Problem statement:
The count of lines below that include the string "height" is the whole answer.
***
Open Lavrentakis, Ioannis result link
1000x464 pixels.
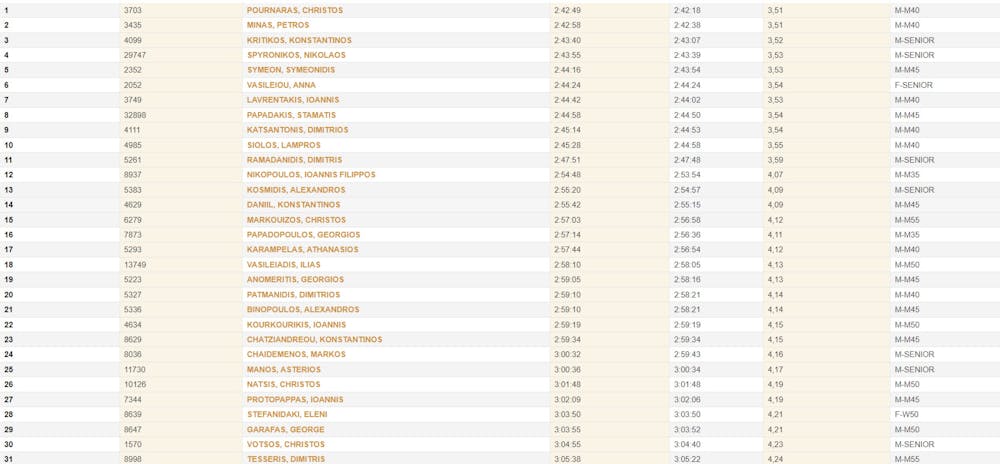click(293, 100)
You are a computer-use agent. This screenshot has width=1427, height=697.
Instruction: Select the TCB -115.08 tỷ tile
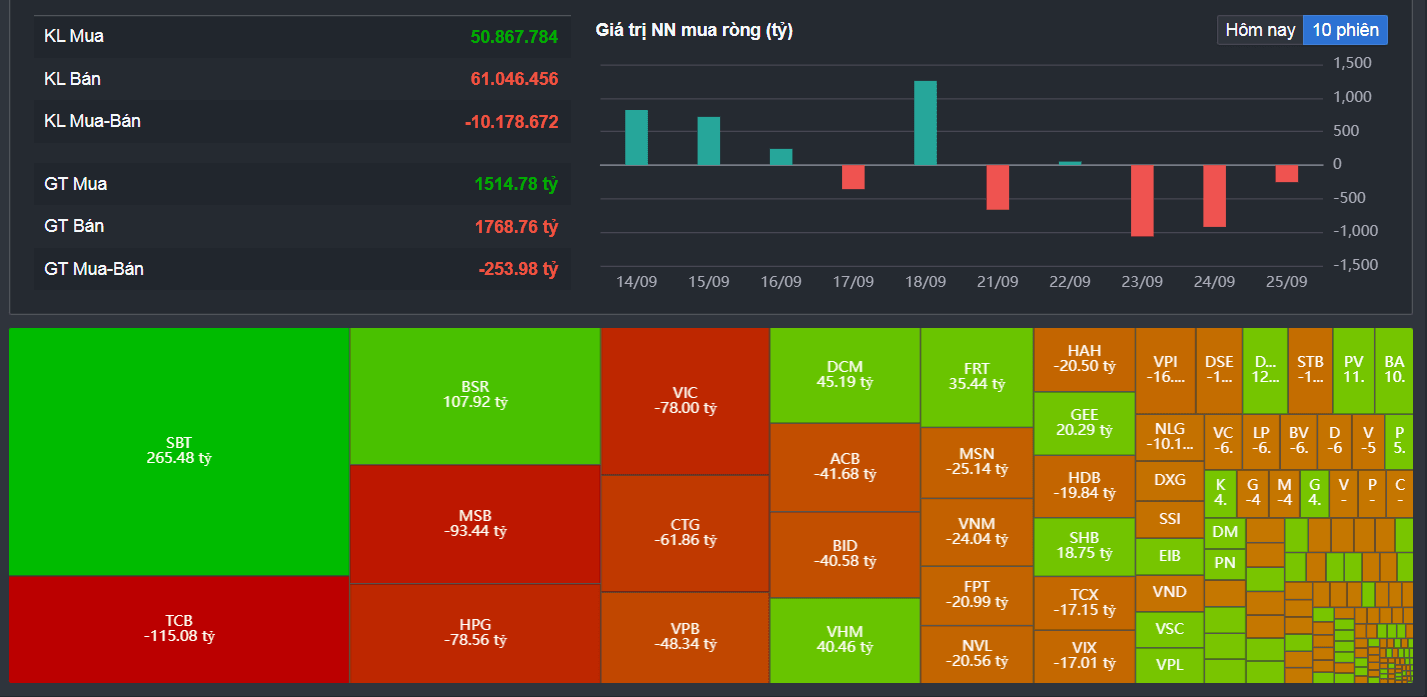point(179,629)
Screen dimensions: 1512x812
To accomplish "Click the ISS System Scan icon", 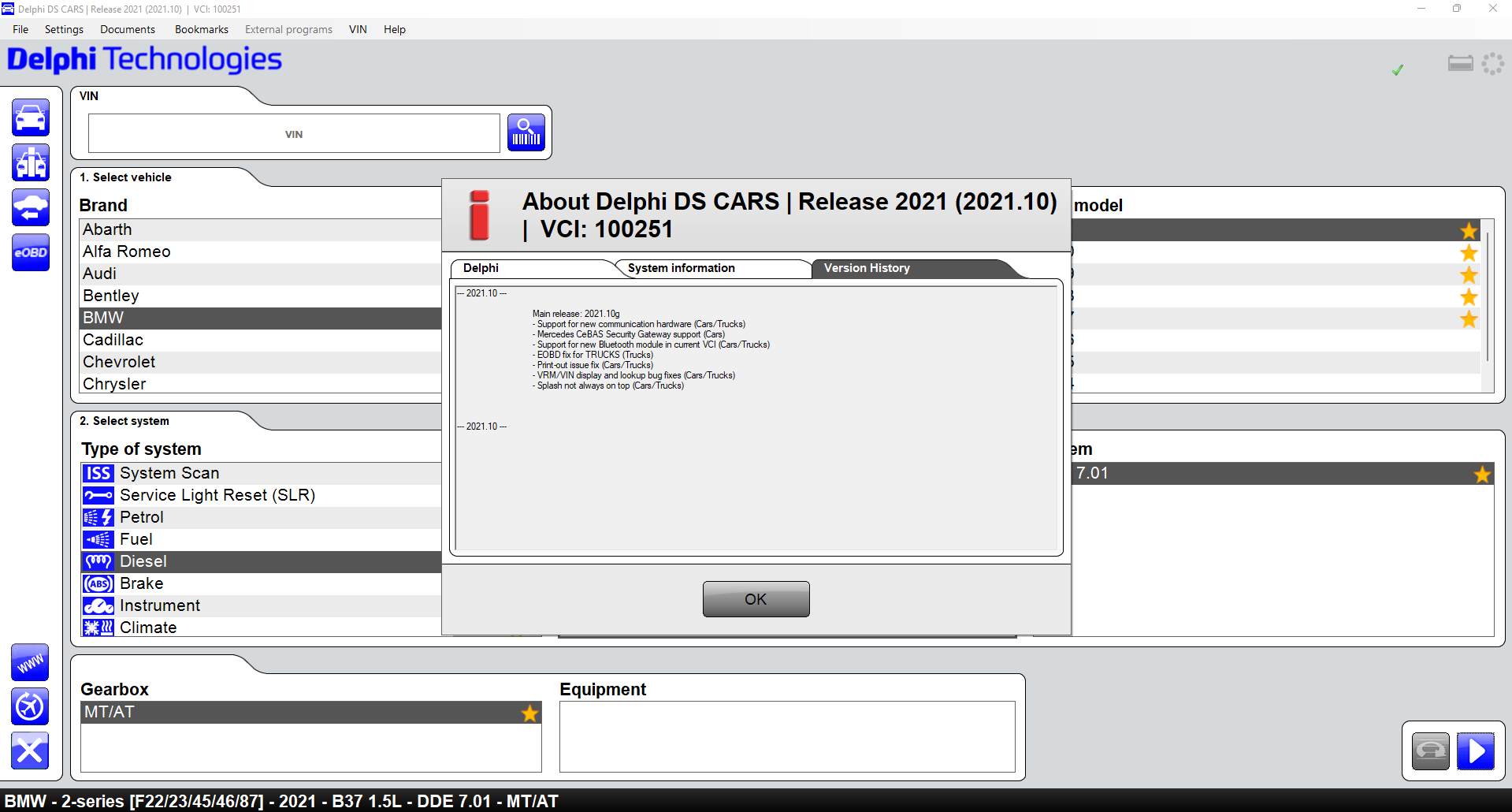I will tap(98, 473).
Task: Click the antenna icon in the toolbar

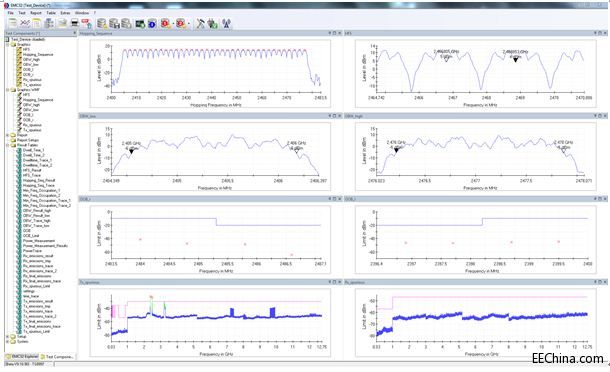Action: [226, 24]
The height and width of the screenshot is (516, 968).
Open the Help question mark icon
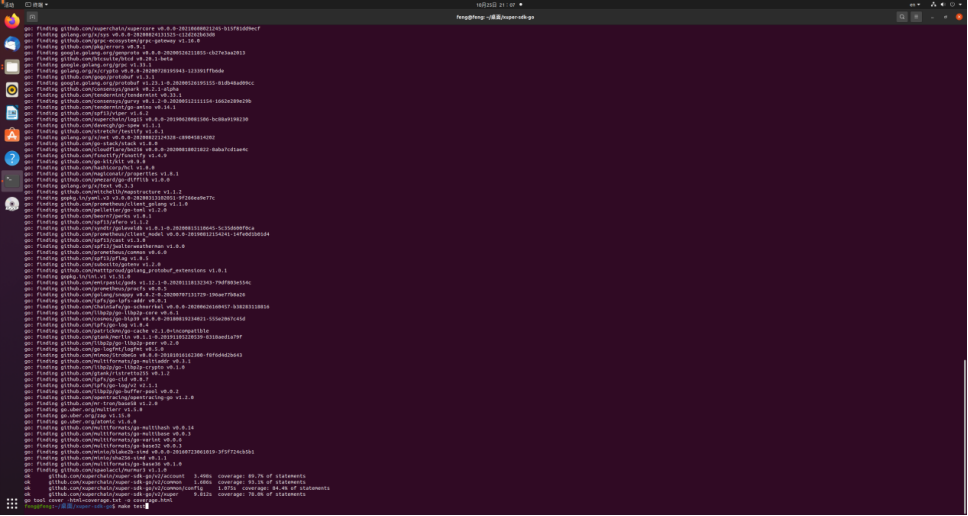click(11, 158)
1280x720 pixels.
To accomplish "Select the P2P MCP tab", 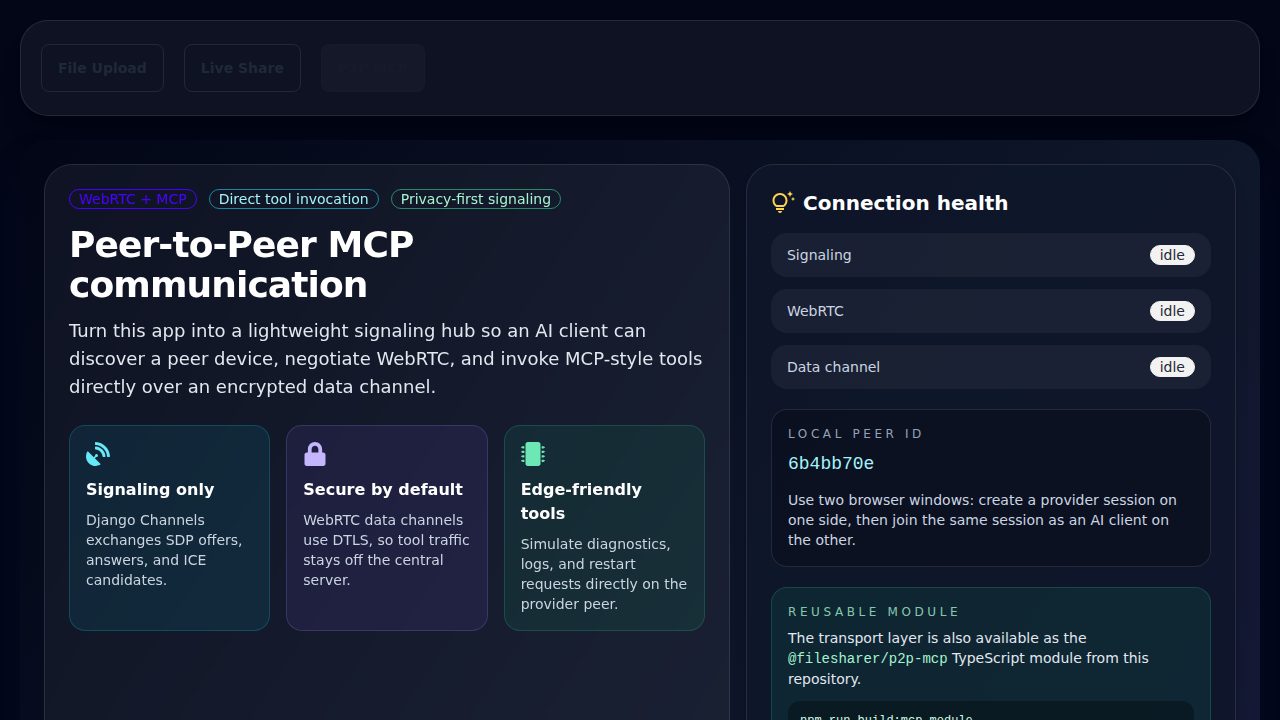I will (x=372, y=67).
***
Solution:
2